Just wanted to kind of clarify on the subject for all those who find this thread and are interested.
The valve stems and springs are big issues because a dropped valve or broken off valve head will hand grenade the inside of the engine. The broken piece hammers the piston until it breaks, meanwhile sending pieces of the piston through the intake into the other cylinders. Eventually, the piston fractures sending the rod through the block wall at which point none of the long block components other than the cam, rockers, and cam gears are probably salvageable. One guess how I know.
That valve and valve spring failures seem rare may reflect the quality of the parts Honda used (this was a flagship product and a very high rev limit for its time), the profile of the cam, and the tendency of many owners not to run the engine at consistent high revs. There seems to be more talk of 10k-11k rev limits on the forced induction forum than elsewhere.
But breathing above 8200 rpm is probably not an issue here. As I understand the problem, it is topping out in gear just before a corner and bouncing off the rev limiter. Happens in autocrosses all the time, but there in 2nd gear. At non-competitive track day, simply raising the limit would allow avoiding the rev limiter, even if the acceleration was less than if it was upshifted. Shift lights could be added that indicated the right point to shift even if the engine allowed going beyond that point.
Cheapest, quickest fix...and without affecting the handling...raise the rev limit.
#12
So I have an 07 and I am looking to get a little more speed in 3rd. I did my first track day and noticed that in a couple turns I was bouncing off rev limiter before I had to brake but it wasn’t enough to shift up then down shift. I’m just wondering what the easiest way to get a little more speed out of 3rd would be. Tune to 9000rpm? Rear gears? Any input or tips or advice would be great.
If you have low experience and are not fast and also not competing, just leave it. You will get much faster with time and you speeds in each corner will change based on that. Also, don't change your gearing just for one track.
Sometimes you have to take a sacrifice for one track or one corner for the benefit of others in terms of gearing.
#13
How much experience do you have? How fast are you?
If you have low experience and are not fast and also not competing, just leave it. You will get much faster with time and you speeds in each corner will change based on that. Also, don't change your gearing just for one track.
Sometimes you have to take a sacrifice for one track or one corner for the benefit of others in terms of gearing.
If you have low experience and are not fast and also not competing, just leave it. You will get much faster with time and you speeds in each corner will change based on that. Also, don't change your gearing just for one track.

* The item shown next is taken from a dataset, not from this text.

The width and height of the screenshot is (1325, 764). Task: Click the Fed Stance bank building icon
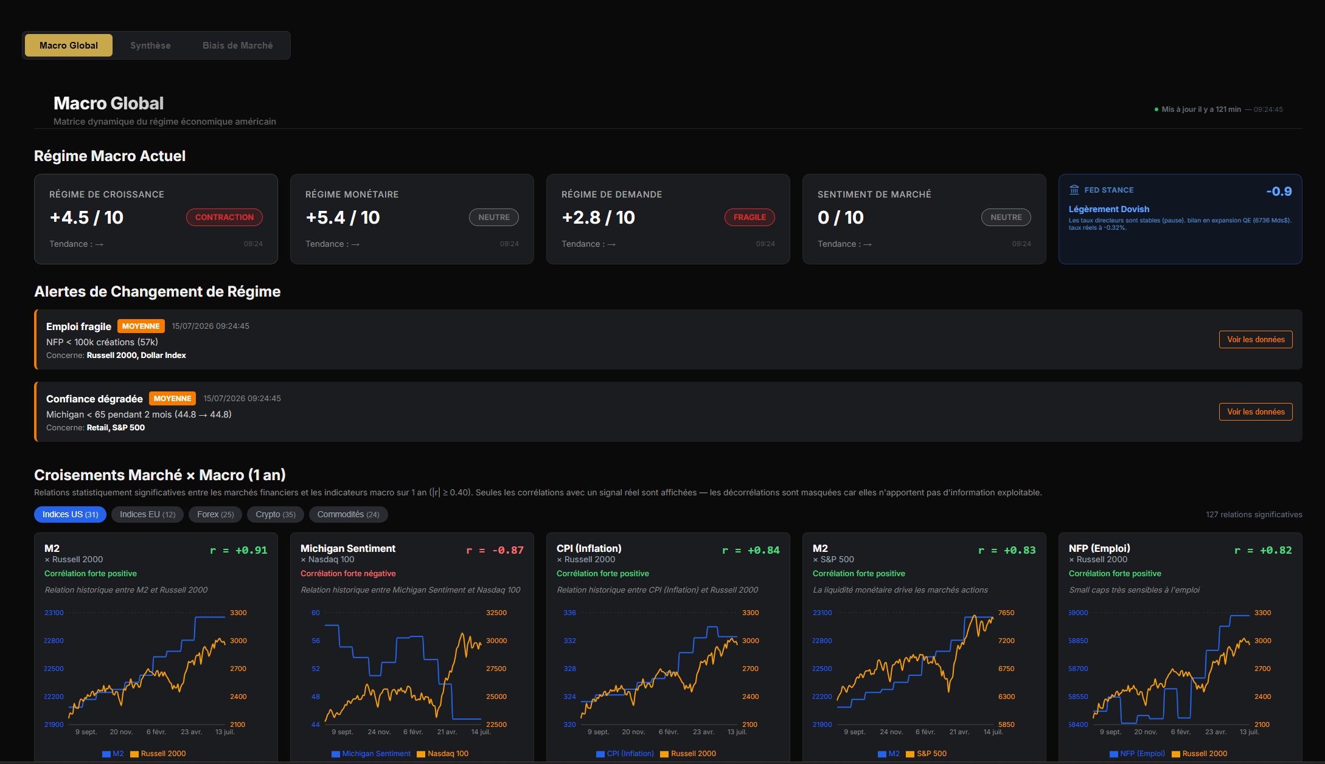[x=1074, y=190]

Sometimes you have to take a sacrifice for one track or one corner for the benefit of others in terms of gearing.
#14
i have a lot of experience in autocross and one track day but i was about 20 seconds off the track record in my class (1.18 is the record) so i know i definitely need more practice. the track is right down the road from my house so i plan to run there a lot. one of the corners i was consistently bouncing of rev limit in third i know i could carry more speed out of the corner before and that will come with seat time but one of the other corners i feel (and so does my instructor i had) i was nailing but i think shifting into 4th then back to 3rd would slow me down not help. my main thoughts for trying to get a little more out of each gear was to increase the rpms and if that still doesn't do it i would look into the cost of gears for the rear end or buying a separate rear end and build it with gears. the increasing rpms will probably be the cheapest and easiest (07) and i would like to get it on the dyno anyways.
More then likely, your corner exit from the previous corner can get significantly faster making 4th more viable into the next turn. Either way, 20 seconds is an eternity on any track especially a shorter one. Just continue to focus on your driving getting faster and don't touch the car.
#15
Don't take this the wrong way because it isn't meant to be but if you are 20 seconds off pace on a sub 1:30 track then you should not be thinking about modifying anything on your car other then safety related equipment.
More then likely, your corner exit from the previous corner can get significantly faster making 4th more viable into the next turn. Either way, 20 seconds is an eternity on any track especially a shorter one. Just continue to focus on your driving getting faster and don't touch the car.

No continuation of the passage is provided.